Noble commented, “It might be taken as a sign of what this catalog is, that it was entered under the name Vassar College, rather than Vassar College Libraries. It does include a checklist of an exhibition held in the Vassar College Library, consisting of materials held by the 'Vassar College Libraries'; but the work as a whole is about the pedagogical underpinnings of the process that brought it into being. The basic theme is stated by Ronald Patkus, in his introductory essay. While conceding that 'the holdings here do not have the breadth or depth of collections in larger institutions,' he goes on to say, “Viewed as a whole, the collection of atlases and maps that has been assembled by the library is a valuable resource that continues the Vassar tradition of learning by 'going to the source.'” Moreover, “A special aspect of 'Mapping America' is that students-not only librarians-have played an important role in its creation.

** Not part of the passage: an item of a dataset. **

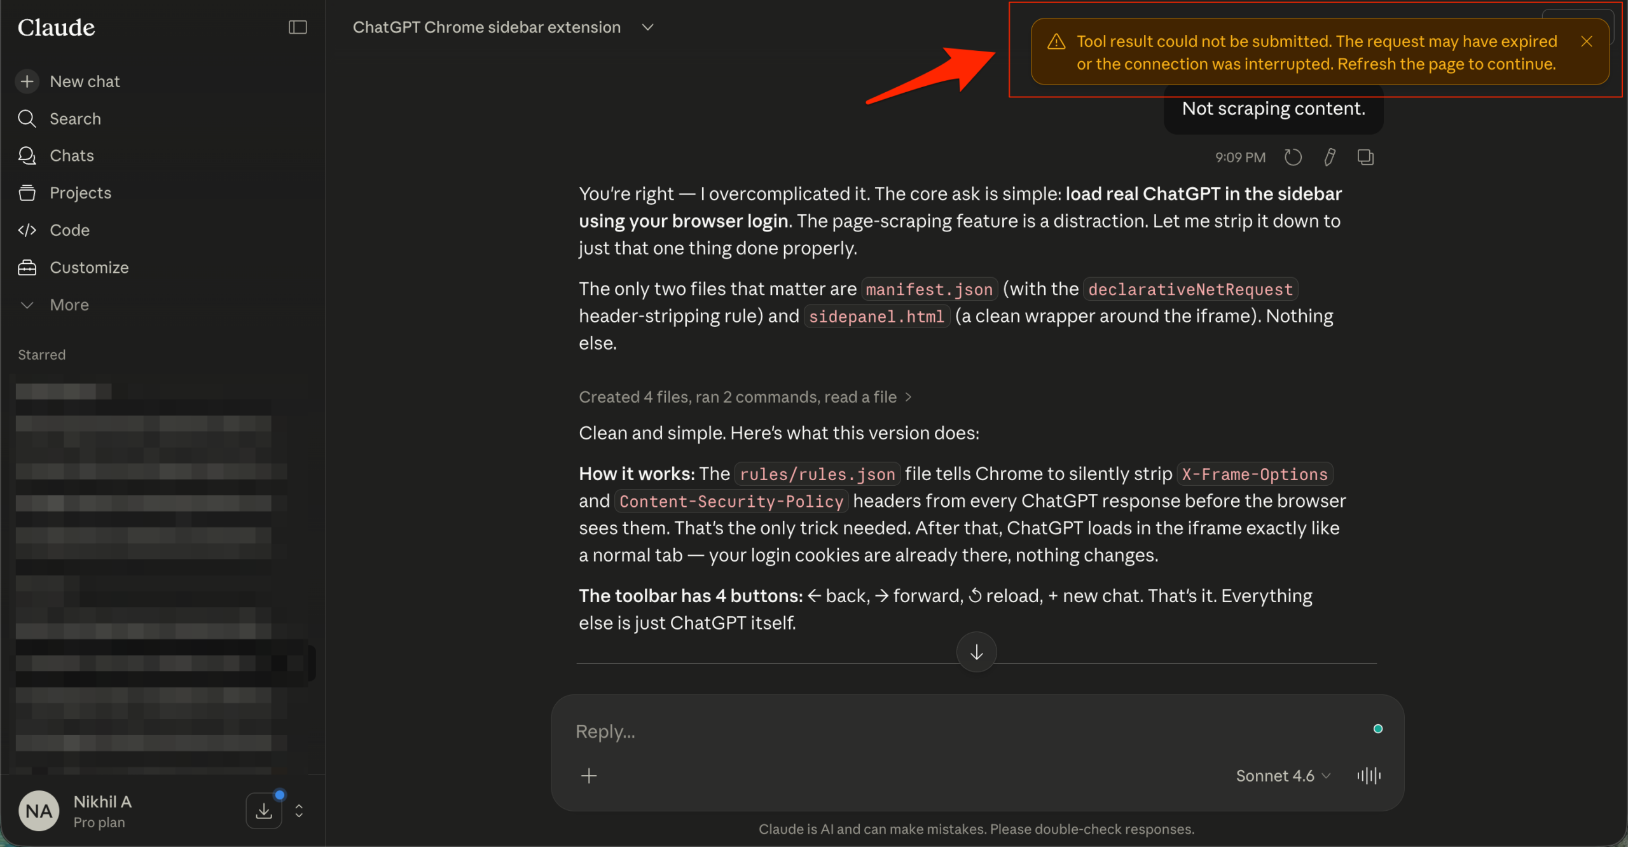Start voice dictation in the reply box

point(1369,775)
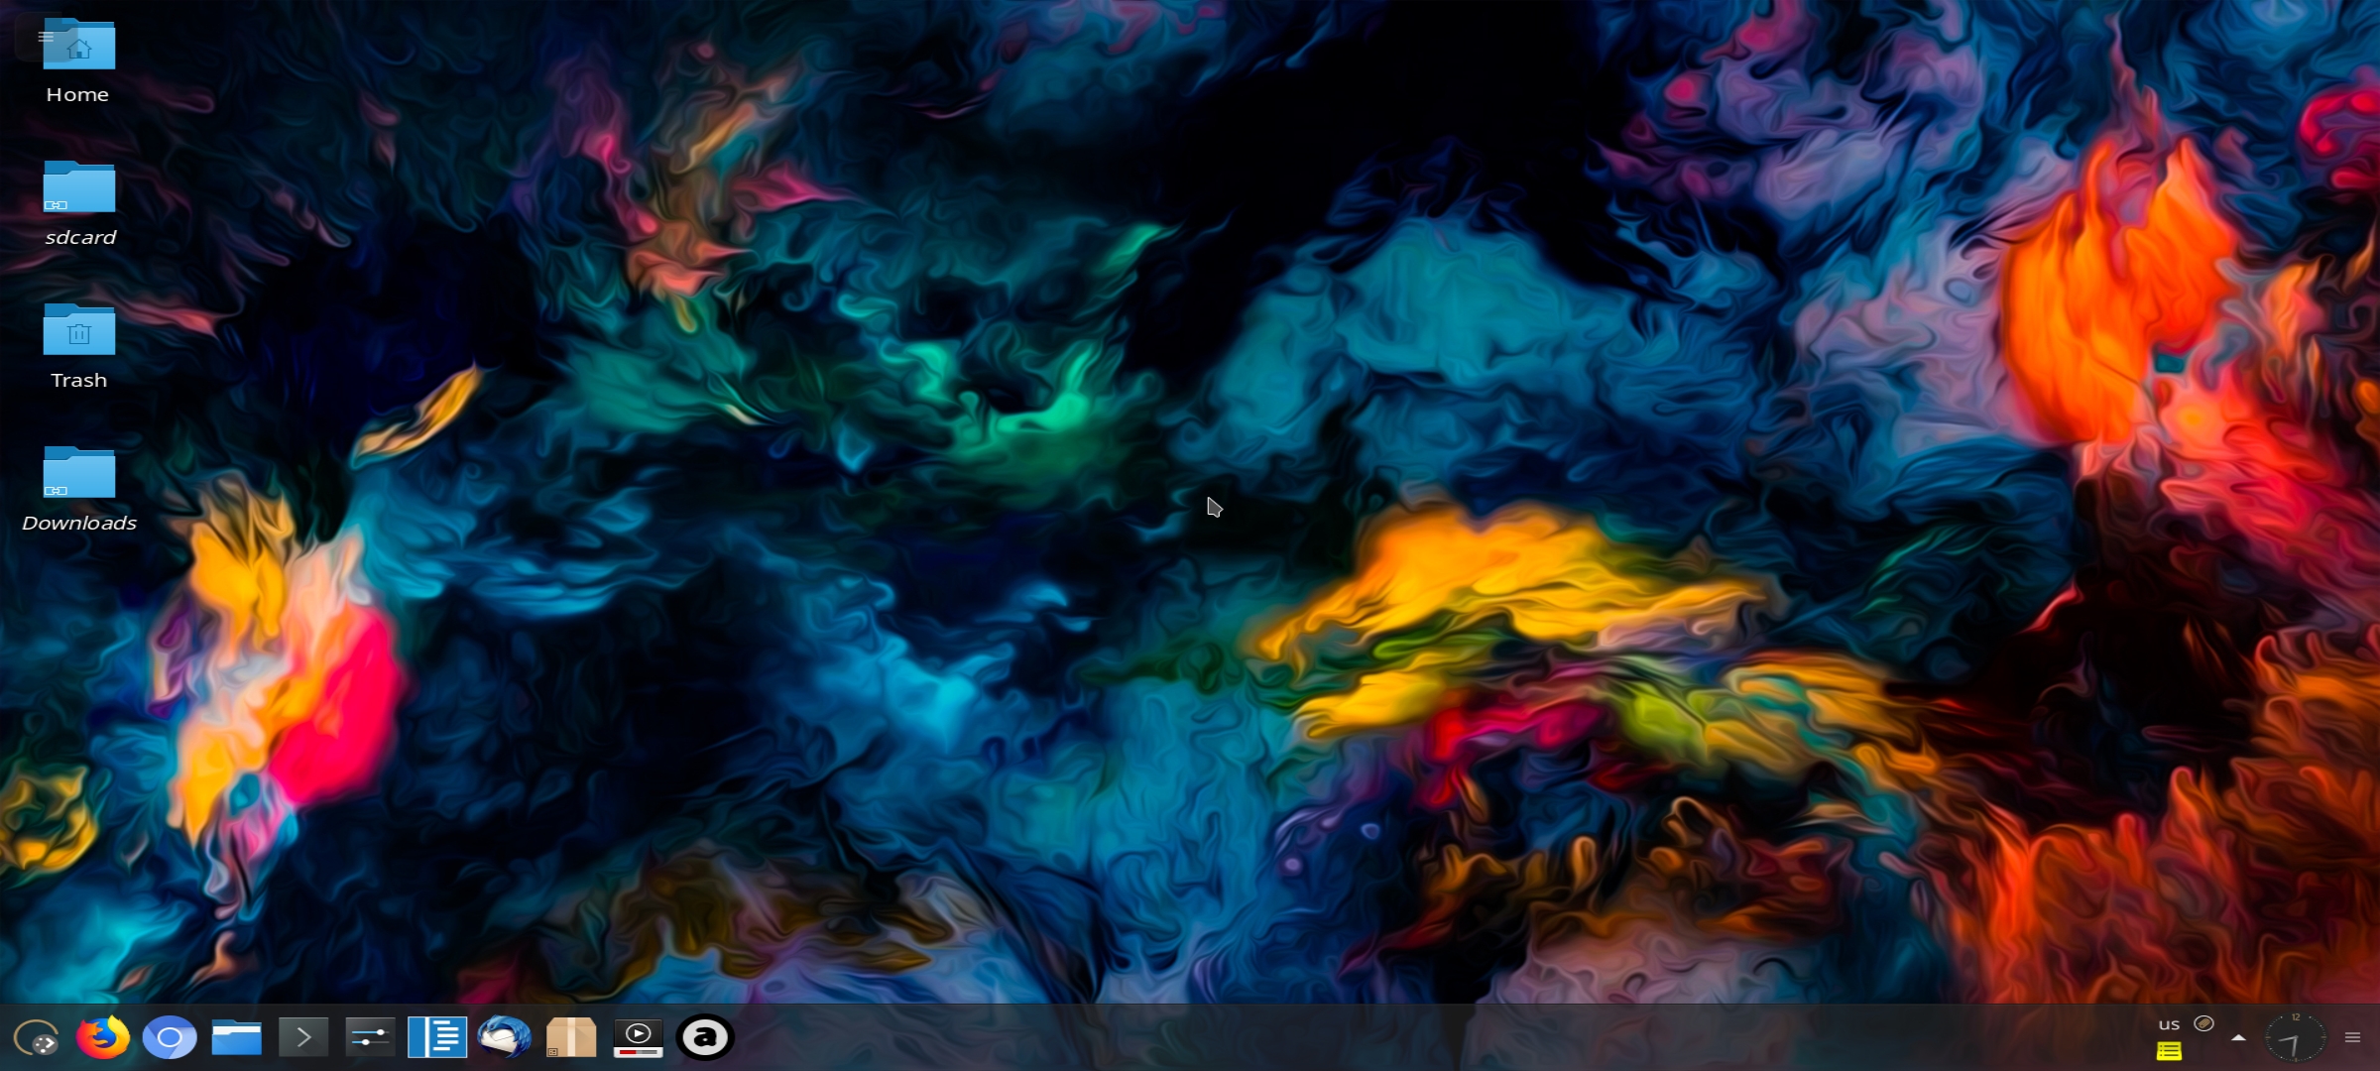Toggle the virtual keyboard tray icon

“The catalog has been well designed and produced, at relatively little cost, and represents one ideal of the exhibition catalog, as a permanent contribution to the institution's own resources for making the best use of its collections and as a signpost for others.”

Division Four (brochures): The winner is the Beinecke Rare Book and Manuscript Library at Yale University's brochure, entitled “Collecting an Empire: The East India Company (1600-1900).”

“The various elements by which this committee judges brochures are here of the highest quality. Ayesha Ramachandran's 1000-word essay, which might well serve to introduce a comprehensive history of the EIC, is a model of scholarly concision that orients-and, we might say, occidents-an intelligent reader to the historical background and material scope of this exhibition, which drew on a number of Beinecke collections,” Noble noted.

“The text is also an example of straightforward good typography. The six color illustrations represent the exhibition's wide variety of documents and graphics, with captions that succinctly identify and place them. The tri-fold format has been well used: the formal front cover title and back cover facsimile exemplify, when opened to face each other, the contrasting modes of cultural confrontation that inform the exhibition as a whole; and the interior is a well balanced triptych of printed and facsimile text. The brochure is of handy size, printed on heavy matte stock, the ideal, non-glossy medium for fine-grained graphics. In none of these things is it startlingly innovative: its business is to stay out of its own way and let its excellent contents through.”

Division Five (electronic exhibition): The winner is the North Carolina State University Libraries Special Collections Research Center for
B.W. Wells, Pioneer Ecologist(

“This online exhibition is the most publicly accessible node of a system of exhibition, catalog and online resources devoted to the life and work of B. W. Wells, an interesting but little known pioneer of the movement in natural science from botanical description to the systems approach known as ecology,” said Noble. “All the elements of this
archival ecology, so to call it, are consistent in design, and allow the viewer/reader the opportunity to follow a narrative or to branch out to image and sound resources that go well beyond the boundaries of the exhibition proper, yet allow one to backtrack and set out in other directions without the confusion that may sometimes be observed in other sites that attempt the same sort of multiple linkings.

“Taken together, it is an exemplary exercise in telling a story using archival materials of many kinds, of which the online exhibition is the real linchpin.”

Certificates will be presented to each winner during the 2008 American Library Association (ALA) Annual Conference in Anaheim, Calif., during the RBMS Program at 1:30 p.m. on Sunday, June 29.

ACRL is a division of the American Library Association (ALA), representing 13,000 academic and research librarians and interested individuals. ACRL is the only individual membership organization in North America that develops programs, products and services to meet the unique needs of academic and research librarians. Its initiatives enable the higher education community to understand the role that academic libraries play in the teaching, learning and research environments.